* [PROBLEM STATEMENT]
The answer must consist of every line below containing "will".

Collected data:
= Beginning of Section =

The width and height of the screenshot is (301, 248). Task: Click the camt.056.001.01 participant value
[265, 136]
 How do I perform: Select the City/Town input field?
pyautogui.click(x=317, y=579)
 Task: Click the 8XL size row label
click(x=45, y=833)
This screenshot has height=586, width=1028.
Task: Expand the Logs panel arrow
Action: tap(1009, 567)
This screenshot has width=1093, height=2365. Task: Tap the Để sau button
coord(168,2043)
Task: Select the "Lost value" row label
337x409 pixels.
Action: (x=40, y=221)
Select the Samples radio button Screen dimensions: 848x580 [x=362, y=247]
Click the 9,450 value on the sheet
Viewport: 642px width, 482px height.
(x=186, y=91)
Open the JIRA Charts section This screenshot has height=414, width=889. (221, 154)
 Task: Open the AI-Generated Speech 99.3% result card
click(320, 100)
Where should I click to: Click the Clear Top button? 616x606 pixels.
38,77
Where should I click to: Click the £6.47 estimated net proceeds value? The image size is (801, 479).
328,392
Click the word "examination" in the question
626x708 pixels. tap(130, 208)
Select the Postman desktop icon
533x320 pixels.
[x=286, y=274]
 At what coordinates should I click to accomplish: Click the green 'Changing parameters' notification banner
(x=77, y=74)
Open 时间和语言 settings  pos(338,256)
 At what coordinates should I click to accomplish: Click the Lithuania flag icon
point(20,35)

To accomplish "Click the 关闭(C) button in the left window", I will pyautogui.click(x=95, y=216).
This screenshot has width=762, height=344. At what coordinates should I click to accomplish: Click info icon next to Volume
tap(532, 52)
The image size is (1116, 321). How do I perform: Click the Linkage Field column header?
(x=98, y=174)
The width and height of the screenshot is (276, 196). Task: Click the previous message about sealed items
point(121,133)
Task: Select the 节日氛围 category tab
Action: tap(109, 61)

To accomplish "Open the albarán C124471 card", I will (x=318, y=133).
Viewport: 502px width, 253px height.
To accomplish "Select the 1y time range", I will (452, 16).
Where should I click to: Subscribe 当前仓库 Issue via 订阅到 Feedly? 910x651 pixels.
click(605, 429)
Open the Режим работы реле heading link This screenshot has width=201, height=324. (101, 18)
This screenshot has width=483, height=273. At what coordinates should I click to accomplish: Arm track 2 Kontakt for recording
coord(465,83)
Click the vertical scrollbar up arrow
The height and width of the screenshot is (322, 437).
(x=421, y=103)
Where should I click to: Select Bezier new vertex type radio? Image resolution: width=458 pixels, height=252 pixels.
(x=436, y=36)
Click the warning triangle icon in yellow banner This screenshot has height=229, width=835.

= End of Section =

* [RESPONSE FOR THIS EXERCISE]
To accomplish "Click the 关闭(C) button in the left window", I will pyautogui.click(x=95, y=216).
To accomplish "Open the albarán C124471 card", I will (x=318, y=133).
To accomplish "Select the 1y time range", I will (452, 16).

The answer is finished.